▶ _AVAILABLE DATA_

+===+

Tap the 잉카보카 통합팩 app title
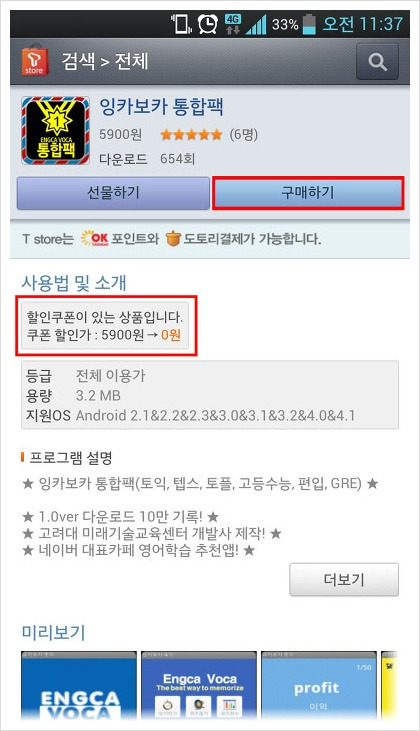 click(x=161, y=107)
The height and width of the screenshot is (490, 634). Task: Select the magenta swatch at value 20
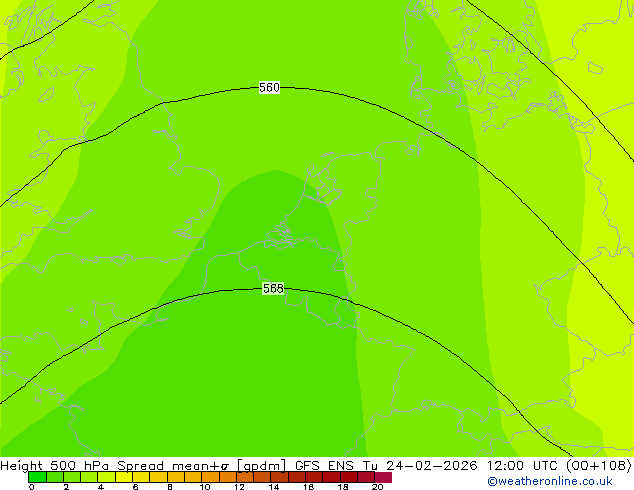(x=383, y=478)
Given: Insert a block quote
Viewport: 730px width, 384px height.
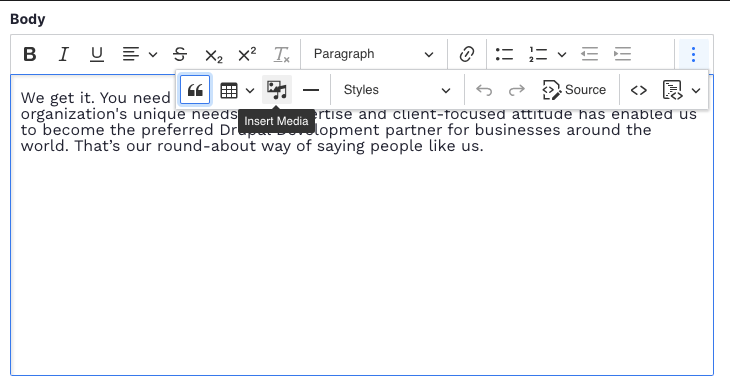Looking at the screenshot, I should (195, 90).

+===+

▶ _TASK INSTRUCTIONS_
Please write out all of the data verbatim, with no pictures in the copy.

▶ _ANSWER_
Tap the 잉카보카 통합팩 app title
 click(x=161, y=107)
The height and width of the screenshot is (490, 634). Task: Select the magenta swatch at value 20
(x=383, y=478)
Given: Insert a block quote
Viewport: 730px width, 384px height.
Looking at the screenshot, I should (195, 90).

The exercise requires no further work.